Curiously, one of the worst injuries of the Macho Man’s life had nothing to do with his dangerous in-ring endeavors. It came from acting, of all things. In 2002, Savage played a fearsome wrestler called Bonesaw McGraw in Sam Raimi’s Spider-Man. In this role, he got to battle Spider-Man (Tobey Maguire) himself — but the price for this prestige was high. The fight required several takes of a particularly nasty bump that involves McGraw landing on his head, and being a professional wrestler, Savage refused to use a stuntman. As a result, his neck was more or less irreparably wrecked. “He needed a lot of physical therapy,” Savage’s brother, wrestler Lanny Poffo, said. “But he was never the same. Instead of turning his neck to see you, he turned his torso.”

The death of 'Macho Man' Randy Savage

Even wrestling legends can’t live forever. As the Los Angeles Times tells us, Randy Savage died at the wheel on May 20, 2011, after losing control of his vehicle in Pinellas County, Florida, and crashing into a tree. However, Bleacher Report notes that there was more to the story. The medical examiner found that the 58-year-old Savage was suffering from atherosclerosis and also had an enlarged heart, which gave out as he was behind the wheel. Before the incident, he’d complained to his wife, Lynn, that he was about to lose consciousness. Despite this, Savage refused to relinquish the wheel — until he fainted and the car crashed. Thankfully, the impact was fairly light, and Lynn got away with only minor injuries.  

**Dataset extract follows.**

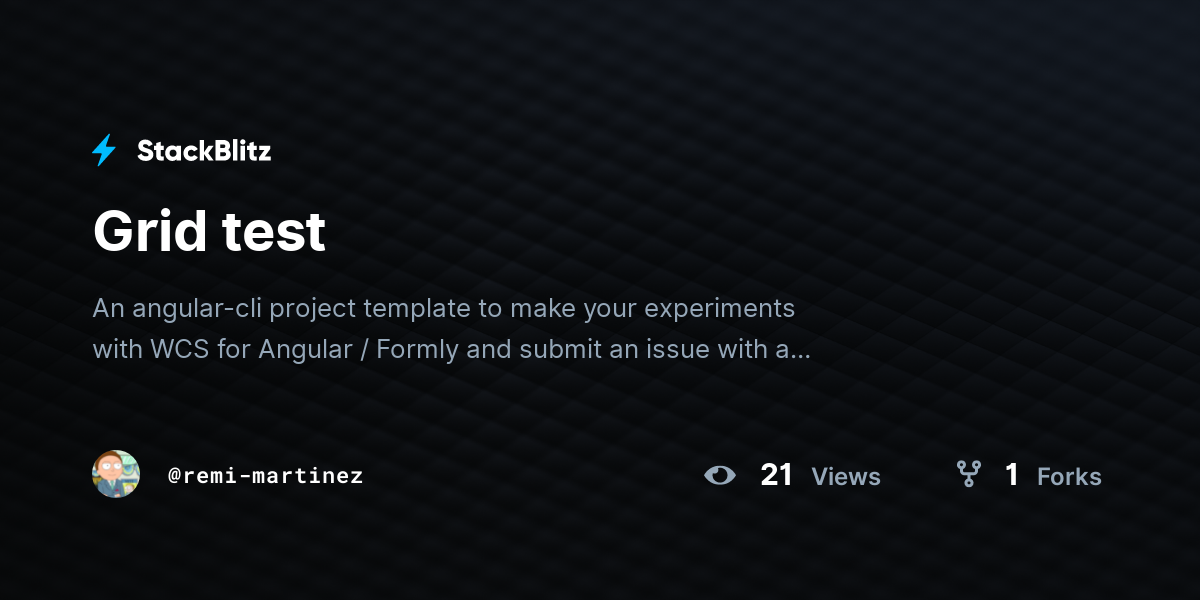This screenshot has width=1200, height=600.
Task: Open remi-martinez's avatar picture
Action: tap(116, 474)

At the time of his death, Macho Man was a much more reserved figure than the colorful character the world knew and loved. He had gradually turned into something of a hermit, who lived behind a fence, shunned the company of most people, and essentially refused to keep in touch with the wrestling community. He also seemed eerily certain that he’d meet an untimely fate and was quick to tell his loved ones that he didn’t want a large funeral. Then again, he also seemed to enjoy the small tasks and errands of life and appeared to be at a peace of sorts. As his brother, Lanny Poffo, put it: “He was getting closure for everything.”